I received confirmation on Monday that we have made it onto the July prep group yay!!!! Our prep is only over 2 full days on the 12th & 19th July.  DH and I fly to Mexico on Monday for a 2 week holiday, we will be able to relax now knowing that when we come home we only have a fortnight to prep. It's really happening and I'm excited xx


----------



## flickJ

Oh, that's so exciting for you  I am so pleased. Enjoy your holiday and think of all the good things that are going to happen


----------



## Primmer

AdoptionDreams - that is great news, how exciting to know you have prep all booked for when you get back for holiday.


----------



## Mummy DIY Diva

Great news.  Where are you up to Flick any news when they'll get the new system sorted.  Really want you and me going through side by side x x x x


----------



## flickJ

So do I, Gwyneth, believe me   It's been a long road so far.

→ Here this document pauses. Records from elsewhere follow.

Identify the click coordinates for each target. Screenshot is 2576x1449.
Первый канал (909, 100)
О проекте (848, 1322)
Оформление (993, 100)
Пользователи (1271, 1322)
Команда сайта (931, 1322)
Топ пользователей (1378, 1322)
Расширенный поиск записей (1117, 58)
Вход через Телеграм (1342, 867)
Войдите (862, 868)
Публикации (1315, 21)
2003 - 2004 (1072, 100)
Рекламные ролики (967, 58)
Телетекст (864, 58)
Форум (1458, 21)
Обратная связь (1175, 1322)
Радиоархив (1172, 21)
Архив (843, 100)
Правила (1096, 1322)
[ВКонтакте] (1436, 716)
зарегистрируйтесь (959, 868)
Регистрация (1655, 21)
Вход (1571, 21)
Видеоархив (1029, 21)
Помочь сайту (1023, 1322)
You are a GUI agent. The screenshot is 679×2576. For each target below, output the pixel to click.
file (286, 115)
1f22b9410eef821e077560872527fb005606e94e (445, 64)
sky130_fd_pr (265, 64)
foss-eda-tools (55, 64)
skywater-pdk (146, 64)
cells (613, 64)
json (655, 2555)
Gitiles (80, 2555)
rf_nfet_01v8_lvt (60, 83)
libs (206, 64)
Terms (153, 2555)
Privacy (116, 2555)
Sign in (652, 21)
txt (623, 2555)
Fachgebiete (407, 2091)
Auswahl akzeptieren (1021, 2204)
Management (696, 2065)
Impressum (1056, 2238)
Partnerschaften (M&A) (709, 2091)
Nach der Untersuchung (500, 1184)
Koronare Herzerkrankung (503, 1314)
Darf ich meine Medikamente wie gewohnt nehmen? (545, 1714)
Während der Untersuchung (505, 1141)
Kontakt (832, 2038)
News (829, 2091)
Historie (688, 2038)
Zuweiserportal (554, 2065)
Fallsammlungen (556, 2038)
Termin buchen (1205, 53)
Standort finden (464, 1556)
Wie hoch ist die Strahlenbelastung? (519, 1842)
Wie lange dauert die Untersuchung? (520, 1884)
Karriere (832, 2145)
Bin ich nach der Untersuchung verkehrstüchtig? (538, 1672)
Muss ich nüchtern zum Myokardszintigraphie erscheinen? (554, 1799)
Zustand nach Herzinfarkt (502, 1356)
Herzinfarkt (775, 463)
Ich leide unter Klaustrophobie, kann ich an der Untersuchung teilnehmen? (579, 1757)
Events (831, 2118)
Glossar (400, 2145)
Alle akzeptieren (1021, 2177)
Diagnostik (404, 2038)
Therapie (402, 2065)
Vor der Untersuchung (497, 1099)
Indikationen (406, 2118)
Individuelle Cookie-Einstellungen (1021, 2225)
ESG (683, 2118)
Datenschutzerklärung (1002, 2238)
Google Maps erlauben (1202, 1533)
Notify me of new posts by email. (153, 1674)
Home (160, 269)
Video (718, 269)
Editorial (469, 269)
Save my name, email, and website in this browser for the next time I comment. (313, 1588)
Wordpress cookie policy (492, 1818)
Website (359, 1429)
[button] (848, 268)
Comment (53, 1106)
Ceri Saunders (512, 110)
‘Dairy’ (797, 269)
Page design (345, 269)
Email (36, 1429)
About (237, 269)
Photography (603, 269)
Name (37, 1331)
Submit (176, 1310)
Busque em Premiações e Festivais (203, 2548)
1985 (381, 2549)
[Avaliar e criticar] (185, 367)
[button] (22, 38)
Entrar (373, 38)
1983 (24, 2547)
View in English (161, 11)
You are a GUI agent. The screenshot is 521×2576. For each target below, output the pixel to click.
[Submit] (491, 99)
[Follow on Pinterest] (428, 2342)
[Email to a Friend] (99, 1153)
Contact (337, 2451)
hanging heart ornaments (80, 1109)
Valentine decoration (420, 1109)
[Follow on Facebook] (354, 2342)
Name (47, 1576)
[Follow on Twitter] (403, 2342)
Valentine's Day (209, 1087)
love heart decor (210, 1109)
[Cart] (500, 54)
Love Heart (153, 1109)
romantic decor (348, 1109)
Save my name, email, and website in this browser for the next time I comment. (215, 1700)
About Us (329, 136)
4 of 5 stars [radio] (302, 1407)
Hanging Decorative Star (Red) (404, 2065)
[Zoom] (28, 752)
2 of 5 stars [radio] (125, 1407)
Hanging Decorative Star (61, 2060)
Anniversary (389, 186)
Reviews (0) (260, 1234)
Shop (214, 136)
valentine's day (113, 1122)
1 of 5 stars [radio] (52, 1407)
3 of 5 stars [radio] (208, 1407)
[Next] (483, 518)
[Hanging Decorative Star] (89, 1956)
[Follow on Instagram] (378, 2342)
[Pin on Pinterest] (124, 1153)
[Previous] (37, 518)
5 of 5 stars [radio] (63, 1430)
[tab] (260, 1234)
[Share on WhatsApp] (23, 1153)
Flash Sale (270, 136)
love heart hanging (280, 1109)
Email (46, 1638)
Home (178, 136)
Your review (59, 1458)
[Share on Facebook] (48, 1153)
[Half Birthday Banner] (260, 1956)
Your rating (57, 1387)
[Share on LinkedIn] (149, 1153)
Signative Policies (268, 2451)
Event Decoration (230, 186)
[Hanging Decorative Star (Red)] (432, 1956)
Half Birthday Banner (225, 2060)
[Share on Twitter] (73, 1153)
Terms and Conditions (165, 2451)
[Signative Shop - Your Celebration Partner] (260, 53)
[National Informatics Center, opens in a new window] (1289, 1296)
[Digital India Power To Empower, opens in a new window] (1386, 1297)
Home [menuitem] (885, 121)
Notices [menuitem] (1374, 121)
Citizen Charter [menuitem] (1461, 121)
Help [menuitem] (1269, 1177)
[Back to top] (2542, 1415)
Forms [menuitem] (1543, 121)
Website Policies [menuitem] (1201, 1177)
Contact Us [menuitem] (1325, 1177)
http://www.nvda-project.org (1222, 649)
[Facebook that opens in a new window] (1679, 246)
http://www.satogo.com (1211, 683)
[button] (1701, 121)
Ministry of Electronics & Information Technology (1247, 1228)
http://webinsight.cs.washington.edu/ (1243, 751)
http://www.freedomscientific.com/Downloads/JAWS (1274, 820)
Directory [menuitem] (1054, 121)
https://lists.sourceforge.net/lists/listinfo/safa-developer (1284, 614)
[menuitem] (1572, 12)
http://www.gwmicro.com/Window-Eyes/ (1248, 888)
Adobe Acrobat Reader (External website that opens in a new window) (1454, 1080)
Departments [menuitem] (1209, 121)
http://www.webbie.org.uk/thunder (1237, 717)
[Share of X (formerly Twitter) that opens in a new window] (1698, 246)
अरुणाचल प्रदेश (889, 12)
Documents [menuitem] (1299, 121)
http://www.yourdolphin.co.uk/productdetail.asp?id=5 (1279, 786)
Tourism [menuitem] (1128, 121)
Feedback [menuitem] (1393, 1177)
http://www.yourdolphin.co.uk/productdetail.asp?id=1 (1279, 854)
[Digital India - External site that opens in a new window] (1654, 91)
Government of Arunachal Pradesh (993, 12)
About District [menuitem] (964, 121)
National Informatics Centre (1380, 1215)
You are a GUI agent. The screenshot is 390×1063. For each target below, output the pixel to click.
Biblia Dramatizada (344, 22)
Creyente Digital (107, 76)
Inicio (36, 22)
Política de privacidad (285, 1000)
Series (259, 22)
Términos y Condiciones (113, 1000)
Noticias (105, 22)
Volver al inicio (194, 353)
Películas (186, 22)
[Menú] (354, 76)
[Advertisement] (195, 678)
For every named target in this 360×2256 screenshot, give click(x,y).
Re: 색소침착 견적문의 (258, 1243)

Received a letter inviting us to a meeting next wed 12th regarding the changes, hopefully this will be the start of things and we will at least be able to start the paperwork, medicals, checks etc.  

Best of luck for your prep course, I'll be thinking of you   I'm sure you will find it as enjoyable as I did


----------



## Lizard39

Hi Gwyneth & Flick - do you know when the new system kicks in & what the differences are? We start our prep course in early July & still don't know which system we'll be in! Though or LA said it won't too much different time wise as they have been operating to 6 months to Panel from accepting application for awhile.

Question to all those who have done Prep Group - can you please remind what it covers as hubby & I were talking about it last night and realised don't really know what to expect & what we should do to prepare.

Hope everyone is doing ok.

Lizard x


----------



## flickJ

Hi Lizard, As far as we know the changes come into effect on July 1st and everyone starting the process will be on the new timescales, whether that means from applying or Prep course I don't know   I am sure there are people on here that understand the process better. Hopefully, I will learn more on Wednesday but I guess every council may be different or maybe it has to be the same across the board?  

As for the prep course, when I took the course last year it was really, really interesting - we had a mixture of apprehension and excitment as we felt it was a bit of a leap in the dark, but learning more about the procedure, the children and what difficulties they have and what to expect. You get lots of information and .... yes, you may get homework ....... not really something you can be prepared for, but honesty is the best policy. I'm looking forward to doing it all over again but with a better outcome.


----------



## Mummy DIY Diva

The difference is that it has to be 4 months from official application to panel instead of 8. Not sure which we are doing yet first day of prep is Wed so I am guessing we'll get the low down then. Different authorities seem to be bringing it in at different times really. 

Both with agencies this Wednesday Flick that's a good start to side by side travels through this. Hope your meeting comes with a prep date xxxx


----------



## ariellamcbella

Hi All...

Not sure about the changes, but with regards to prep we covered the legal framework, the impact of being a looked after child on development, effective techniques handle dilemmas and what the process entails and then what happens when the child(ren) comes to live with you (including what support is available). All this as a general overview as it cannot be tailored to specifics.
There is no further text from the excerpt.